Saved data entries:
··········

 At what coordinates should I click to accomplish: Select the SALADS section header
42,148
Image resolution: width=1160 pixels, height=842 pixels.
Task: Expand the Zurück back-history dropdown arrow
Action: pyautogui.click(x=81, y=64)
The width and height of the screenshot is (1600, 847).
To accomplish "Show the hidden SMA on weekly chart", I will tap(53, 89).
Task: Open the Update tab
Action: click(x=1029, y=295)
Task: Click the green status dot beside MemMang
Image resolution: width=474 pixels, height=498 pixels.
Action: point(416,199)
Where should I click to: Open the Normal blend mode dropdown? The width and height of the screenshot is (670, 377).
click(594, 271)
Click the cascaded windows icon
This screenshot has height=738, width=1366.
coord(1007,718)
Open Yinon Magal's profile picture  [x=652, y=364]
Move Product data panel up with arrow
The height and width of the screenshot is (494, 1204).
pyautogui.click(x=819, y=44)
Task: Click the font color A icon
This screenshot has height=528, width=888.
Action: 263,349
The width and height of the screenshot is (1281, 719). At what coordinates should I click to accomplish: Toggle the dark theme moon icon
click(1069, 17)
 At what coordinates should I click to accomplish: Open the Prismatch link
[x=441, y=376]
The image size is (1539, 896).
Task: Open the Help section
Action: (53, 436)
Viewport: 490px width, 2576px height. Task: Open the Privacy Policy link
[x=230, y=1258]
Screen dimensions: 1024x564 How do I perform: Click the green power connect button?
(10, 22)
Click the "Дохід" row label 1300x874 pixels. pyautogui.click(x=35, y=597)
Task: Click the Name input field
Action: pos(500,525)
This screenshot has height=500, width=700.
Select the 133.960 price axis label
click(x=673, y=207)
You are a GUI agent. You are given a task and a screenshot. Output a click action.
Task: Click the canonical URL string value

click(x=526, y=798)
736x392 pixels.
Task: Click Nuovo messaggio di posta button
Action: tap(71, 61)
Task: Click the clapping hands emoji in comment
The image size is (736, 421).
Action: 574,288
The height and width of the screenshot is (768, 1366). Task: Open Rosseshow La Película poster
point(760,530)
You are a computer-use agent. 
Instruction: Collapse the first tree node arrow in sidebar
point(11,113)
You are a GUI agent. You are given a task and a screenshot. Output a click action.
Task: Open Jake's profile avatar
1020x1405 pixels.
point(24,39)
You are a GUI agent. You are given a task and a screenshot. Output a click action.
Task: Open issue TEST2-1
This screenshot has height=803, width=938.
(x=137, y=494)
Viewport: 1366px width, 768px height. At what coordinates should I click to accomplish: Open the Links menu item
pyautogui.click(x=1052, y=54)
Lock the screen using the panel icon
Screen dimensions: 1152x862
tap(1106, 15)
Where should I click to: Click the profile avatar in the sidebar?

··········

Show me all lines in the records that contain "avatar".

> _RESPONSE_:
Task: Open Jake's profile avatar
Where should I click to: Click the profile avatar in the sidebar?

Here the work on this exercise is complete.